EXPERIMENTAL CHARACTERIZATION OF CENTRIFUGAL PUMPS AS AN ACOUSTIC SOURCE AT THE BLADE-PASSING FREQUENCY

Abstract

Centrifugal pumps represent the primary source of acoustic energy in industrial piping. For hydraulically similar pumps, the amount of emitted energy may vary significantly between different designs and it is generally not known. The available information, typically presented as a magnitude of pressure pulsations measured at the pump discharge, is not free of resonance effects associated with the piping acoustics and, in some aspects, may be seriously misleading. In this paper, we formulate an experimental method to examine the pump acoustic characteristics at the blade-passing frequency.
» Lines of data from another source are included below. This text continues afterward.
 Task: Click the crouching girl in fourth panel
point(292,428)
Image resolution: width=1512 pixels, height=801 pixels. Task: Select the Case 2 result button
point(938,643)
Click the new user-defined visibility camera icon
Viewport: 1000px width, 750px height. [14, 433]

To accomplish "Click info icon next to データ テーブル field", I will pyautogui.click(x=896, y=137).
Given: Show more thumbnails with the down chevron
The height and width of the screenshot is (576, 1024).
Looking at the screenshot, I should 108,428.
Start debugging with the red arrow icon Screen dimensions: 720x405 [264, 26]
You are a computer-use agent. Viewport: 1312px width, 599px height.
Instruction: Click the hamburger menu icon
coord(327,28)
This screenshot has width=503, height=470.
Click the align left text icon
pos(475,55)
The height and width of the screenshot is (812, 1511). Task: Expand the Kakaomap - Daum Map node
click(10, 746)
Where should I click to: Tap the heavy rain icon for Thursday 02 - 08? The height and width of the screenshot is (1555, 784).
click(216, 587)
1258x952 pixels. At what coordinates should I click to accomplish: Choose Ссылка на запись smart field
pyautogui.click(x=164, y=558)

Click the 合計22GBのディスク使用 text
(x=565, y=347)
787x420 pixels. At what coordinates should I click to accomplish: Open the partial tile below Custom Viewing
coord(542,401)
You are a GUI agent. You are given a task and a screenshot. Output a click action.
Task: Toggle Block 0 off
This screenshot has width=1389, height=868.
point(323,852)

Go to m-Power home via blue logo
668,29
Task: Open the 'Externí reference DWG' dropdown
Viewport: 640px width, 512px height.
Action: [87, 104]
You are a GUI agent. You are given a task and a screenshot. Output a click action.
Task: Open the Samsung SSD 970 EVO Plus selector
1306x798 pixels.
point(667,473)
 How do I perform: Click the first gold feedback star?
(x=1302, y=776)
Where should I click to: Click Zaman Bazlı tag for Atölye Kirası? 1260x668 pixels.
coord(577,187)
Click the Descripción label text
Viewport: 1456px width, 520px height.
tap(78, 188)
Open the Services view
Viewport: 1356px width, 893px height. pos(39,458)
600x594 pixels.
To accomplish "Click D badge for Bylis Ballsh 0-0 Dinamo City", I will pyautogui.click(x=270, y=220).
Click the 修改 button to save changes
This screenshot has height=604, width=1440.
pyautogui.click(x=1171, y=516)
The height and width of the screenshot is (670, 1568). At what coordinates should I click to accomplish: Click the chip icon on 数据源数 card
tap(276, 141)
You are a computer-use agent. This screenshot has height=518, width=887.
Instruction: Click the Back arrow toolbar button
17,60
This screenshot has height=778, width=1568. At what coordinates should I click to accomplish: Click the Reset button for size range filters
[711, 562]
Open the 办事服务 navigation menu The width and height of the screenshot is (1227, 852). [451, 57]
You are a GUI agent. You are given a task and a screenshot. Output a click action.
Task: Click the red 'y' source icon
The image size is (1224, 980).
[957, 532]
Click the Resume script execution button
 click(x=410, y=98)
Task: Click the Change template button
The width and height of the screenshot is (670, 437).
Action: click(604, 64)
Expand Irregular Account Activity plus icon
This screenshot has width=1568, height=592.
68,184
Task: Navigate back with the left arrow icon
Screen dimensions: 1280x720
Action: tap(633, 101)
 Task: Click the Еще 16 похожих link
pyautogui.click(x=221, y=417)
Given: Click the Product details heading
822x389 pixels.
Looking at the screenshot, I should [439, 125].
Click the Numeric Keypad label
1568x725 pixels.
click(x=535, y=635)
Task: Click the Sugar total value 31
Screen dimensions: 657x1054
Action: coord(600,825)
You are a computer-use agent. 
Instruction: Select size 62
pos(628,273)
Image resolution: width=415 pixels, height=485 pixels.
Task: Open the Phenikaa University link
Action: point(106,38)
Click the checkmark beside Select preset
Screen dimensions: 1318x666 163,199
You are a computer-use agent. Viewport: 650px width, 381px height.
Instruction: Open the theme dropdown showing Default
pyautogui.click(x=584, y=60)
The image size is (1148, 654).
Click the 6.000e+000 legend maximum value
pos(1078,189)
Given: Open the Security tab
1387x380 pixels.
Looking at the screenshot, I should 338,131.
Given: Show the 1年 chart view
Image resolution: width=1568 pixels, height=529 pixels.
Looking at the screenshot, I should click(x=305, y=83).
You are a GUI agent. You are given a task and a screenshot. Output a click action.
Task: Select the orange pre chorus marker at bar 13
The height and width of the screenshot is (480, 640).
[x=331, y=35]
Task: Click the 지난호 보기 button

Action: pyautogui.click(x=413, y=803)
First, we assess the resonance effects in the test-loop. Next, we decompose the measured signal into the components associated with the pump action and with the loop acoustics by means of a simple pump model which is based on a linear superposition of pressure wave transmission and excitation. We apply this technique to examine the acoustics of a single-stage, double-volute centrifugal pump. We estimate the strength of source variables and establish the pump characteristics as an acoustic source. The results indicate that (i) the source variables represent a jump in the acoustic field and are nearly free of resonance effects in the test-loop and that (ii) the pump may act either as a pressure or as a velocity source. Based on this analysis, we postulate that the pressure wave traveling in the direction of pump discharge should be used to define the pump pulsation level for valid comparison between different designs and for acoustic modelling of piping systems.